Coordinate Independence, Kepler, and Planetary Orbits

Could you, merely by changing coordinates, argue that the Sun gravitationally orbits the Earth?  And could Einstein’s theory of gravity, which works equally well in all coordinate systems, allow you to do that?  

Despite some claims to the contrary — that all Copernicus really did was choose better coordinates than the ancient Greek astronomers — the answer is: No Way. 

How badly does the Sun’s path, nearly circular in Earth-centered (geocentric) coordinates, violate the Earth’s version of Kepler’s law?  (Kepler’s third law is the relation T=R3/2 between the period T of a gravitational orbit and the distance R, which is half the long axis of the ellipse that the orbit forms.)   Since the Moon takes about a month to orbit the Earth, and the Sun is about 400 = 202 times further from Earth than the Moon, the period of the Sun would be 4003/2 = 8000 times longer than the Moon’s, i.e. about 600 years, not 1 year. 
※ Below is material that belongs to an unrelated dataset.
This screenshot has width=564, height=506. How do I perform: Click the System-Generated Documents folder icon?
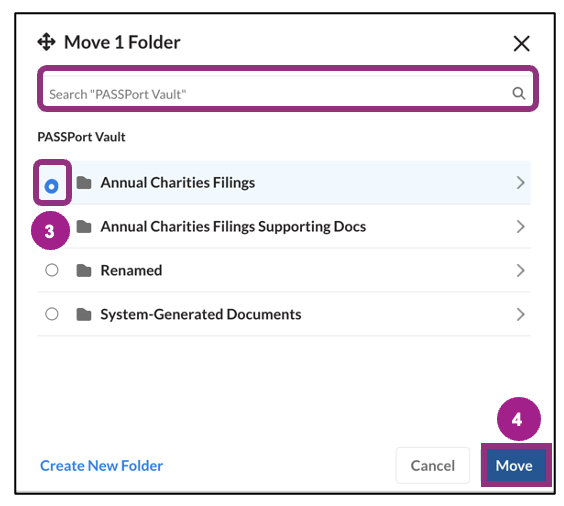(x=84, y=314)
But is this statement coordinate-independent? Can it serve to prove, even in Einstein’s theory, that the Earth orbits the Sun and the Sun does not orbit the Earth? Yes, it is, and yes, it does. That’s what I claimed last time, and will argue more carefully today.

Of course the question of “Does X orbit Y?” is already complicated in Newtonian gravity.  There are many situations in which the question could be ambiguous (as when X and Y have almost equal mass), or when they form part of a cluster of large mass made from many objects of small mass (as with stars within a galaxy.)  But this kind of ambiguity is not what’s in question here.  Professor Muller of the University of California Berkeley claimed that what is uncomplicated in Newtonian gravity is ambiguous in Einsteinian gravity.  And we’ll see now that this is false.
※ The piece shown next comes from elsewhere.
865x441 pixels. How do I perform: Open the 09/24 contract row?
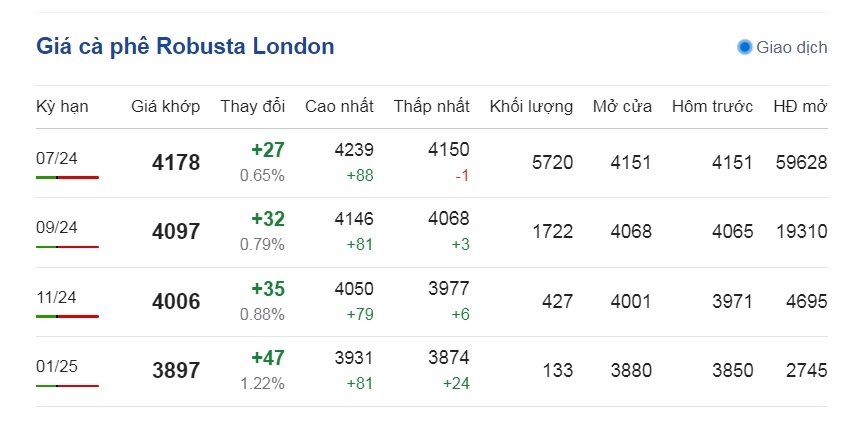[x=432, y=232]
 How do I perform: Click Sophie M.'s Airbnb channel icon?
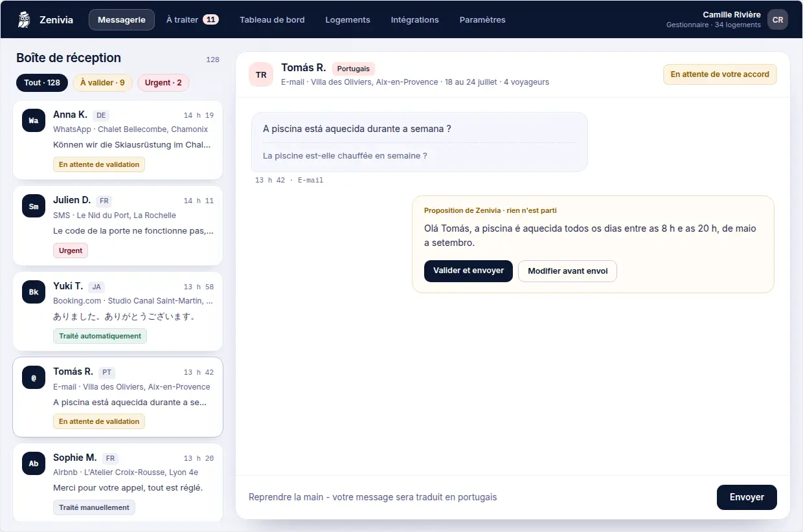coord(34,463)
Kepler’s Law Verified Without Coordinates

To check this, we can take an unambiguous Newtonian situation. Suppose, according to Newton, planet X orbits star Y in a roughly circular path of radius R over a time T, which we’ll call an XY-year.  Can R and T be determined in a coordinate-independent way, even in Einstein’s theory?

Not exactly, no.  And not without fine print.  But we won’t need an exact result with no fine print.

First, let’s measure the distance R between X and Y.  One way to do this is by using a clock on X. We need no coordinates on spacetime. All we need to know is the speed of light c (a.k.a. the cosmic speed limit.)  We fire a powerful pulse of radio waves from X toward Y at time t1, as measured by the clock on X. At time t2, as measured by the same clock, we receive a slight echo back on X.  We can then take the distance between X and Y at that time to be approximately half the light travel time multiplied by the speed of the waves, 1/2 c(t2 – t1) . By doing this repeatedly we can determine the minimum and maximum distance between X and Y over the orbit, and take R to be the average of that.

That doesn’t exactly give us R, though, for various reasons.  For instance, X and Y are moving relative to one another during the time that the light is in transit from X to Y and back again, so the light’s path isn’t exactly out and back (Figure 1), and if the distance between X and Y is not constant during that time, the time delay is not exactly proportional to the distance. More subtle is that if we used a clock on the surface of Y instead of the surface of X, we’d get a slightly different result, thanks to Einstein’s relativity, which warns us that gravitation can make clocks in different places run differently.  These and other issues make Kepler’s “R” slightly ambiguous.

Figure 1: As X and Y move relative to one another, a radio wave signal is sent (red line) from X, and bounces off Y, returning after a time T1 + T2 to X. This travel time, multiplied by c, gives an estimate of the distance between X and Y, though it is somewhat ambiguous.

But all these ambiguities are small and irrelevant, as long as the geometry of the spacetime is only weakly curved, and as long as all relative velocities (which can be approximately defined if the space is only weakly curved) are much smaller than the speed of light.  For an ordinary star with a few planets around it, weak curvature and low relative velocities (though not necessarily as mild as for the Earth and Sun) are guaranteed.  (If X and Y were black holes we would need to supplement this discussion a bit.) I’ll comment later on how to verify this without use of coordinates.  

Notice that in this measurement of R, we did not assume that X goes around Y, or that Y goes around X.  It would be okay if both go around something else, too.  We just made some light-travel-time measurements, each using a single clock and a single reflected radio pulse.  We don’t have to ask about the bigger picture here, and put coordinates on the whole system.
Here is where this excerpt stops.